Le leggi a tempo
Michele Ainis propone sul Corriere una soluzione al modo "talebano" di affrontare le questioni politiche in Italia: fare leggi flessibili, provvisorie, verificabili
Il costituzionalista Michele Ainis fa oggi sul Corriere una proposta ardita – ma forse neanche troppo – e interessante, allo scopo di dare soluzione al dibattito politico italiano su certi temi e ai suoi toni da campo di battaglia.
C’è un che di talebano nel nostro modo d’affrontare le questioni. O di qua o di là, senza vie di mezzo. In mezzo c’è solo un campo di battaglia, percorso da furori ideologici, intransigenze, spiriti belluini. Vale per i rapporti di lavoro, come la riforma dell’articolo 18. Per le materie politiche, come la nuova legge elettorale, dove è in corso una sfida all’arma bianca fra seguaci del proporzionale e del maggioritario. Per i temi etici, come il testamento biologico o le nozze gay. Uno vince, l’altro perde.Il bottino del vincitore è sempre rinfoderato in una legge, tagliente come lama di coltello sulla gola dell’esercito sconfitto.

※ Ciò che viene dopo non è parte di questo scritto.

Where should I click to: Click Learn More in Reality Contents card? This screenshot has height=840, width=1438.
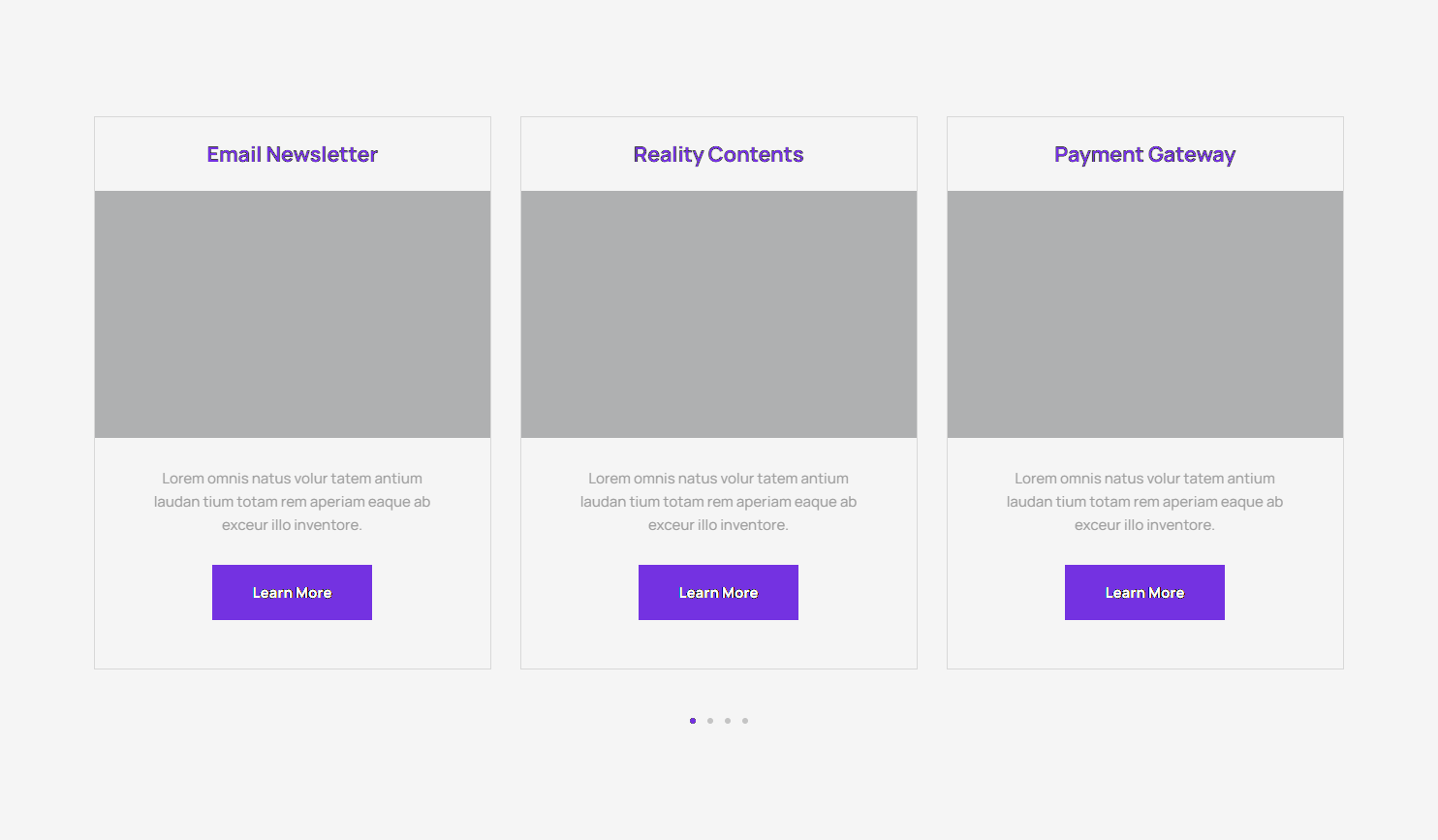click(x=718, y=593)
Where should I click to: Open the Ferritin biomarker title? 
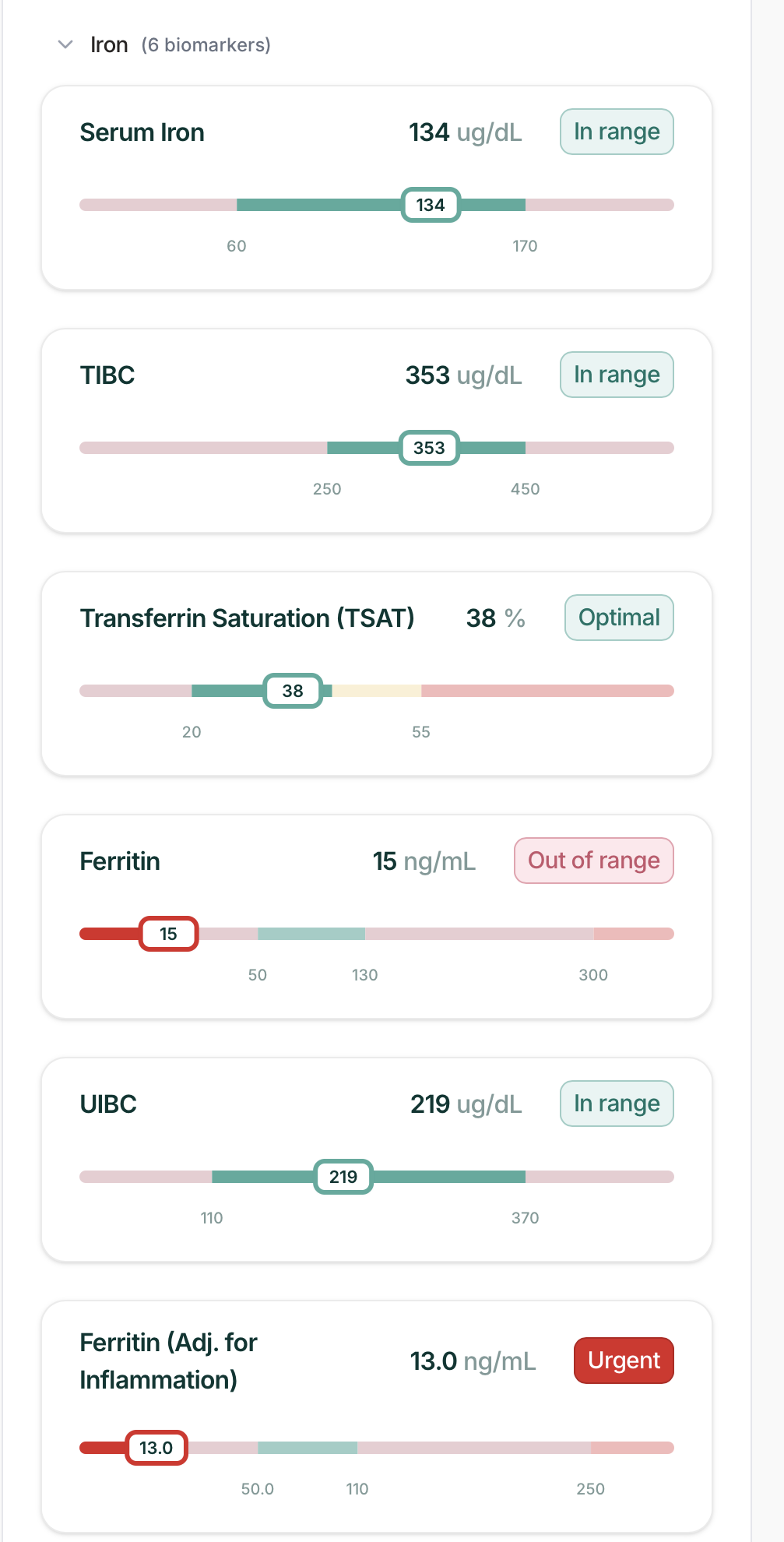pyautogui.click(x=120, y=861)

Da qui norme rifiutate da una buona metà della popolazione, e perciò scarsamente rispettate. Il seme dell’illegalità trova anche in questo il suo terreno di coltura, in un sistema di regole percepite come ingiuste, vessatorie. Da qui, inoltre, un ordinamento punteggiato da miriadi di corpi contundenti, perché le leggi sono troppe, come i combattimenti ingaggiati dai partiti. Da qui infine lo svuotamento della funzione stessa della legge. La democrazia è compromesso, diceva Kelsen. La sua principale istituzione — il Parlamento — serve per l’appunto a favorire il dialogo fra le parti avverse. Sicché ogni legge dovrebbe riflettere questa capacità d’ascolto, di comprensione delle ragioni altrui.
C’è modo di siglare una tregua fra i guerrieri del diritto? Se non sul merito dei singoli provvedimenti normativi, potremmo forse ottenerla rovesciando il metodo, le procedure stabilite dalle leggi. E ponendole al servizio di tre nuove virtù cardinali: flessibilità, provvisorietà, verificabilità. È il caso, per esempio, della correzione dell’articolo 18. Quali argomenti la sorreggono? Rimuovere un ostacolo agli investimenti produttivi, liberalizzare il mercato del lavoro per moltiplicare le assunzioni, dicono i suoi sostenitori. Balle, ribattono i difensori dello status quo: l’articolo 18 non c’entra un fico secco con la piena occupazione. In questi termini non ne usciremo mai, salvo consultare il sindacato degli astrologhi prima di battezzare la riforma. Ma potremmo uscirne fissando una data di scadenza alla nuova disciplina: un anno, meglio due. E chiedendo nel frattempo all’Istat di certificarne gli effetti sulla cifra dei disoccupati. Se diminuiscono, la riforma viene adottata in pianta stabile; altrimenti le lancette dell’orologio tornano all’indietro.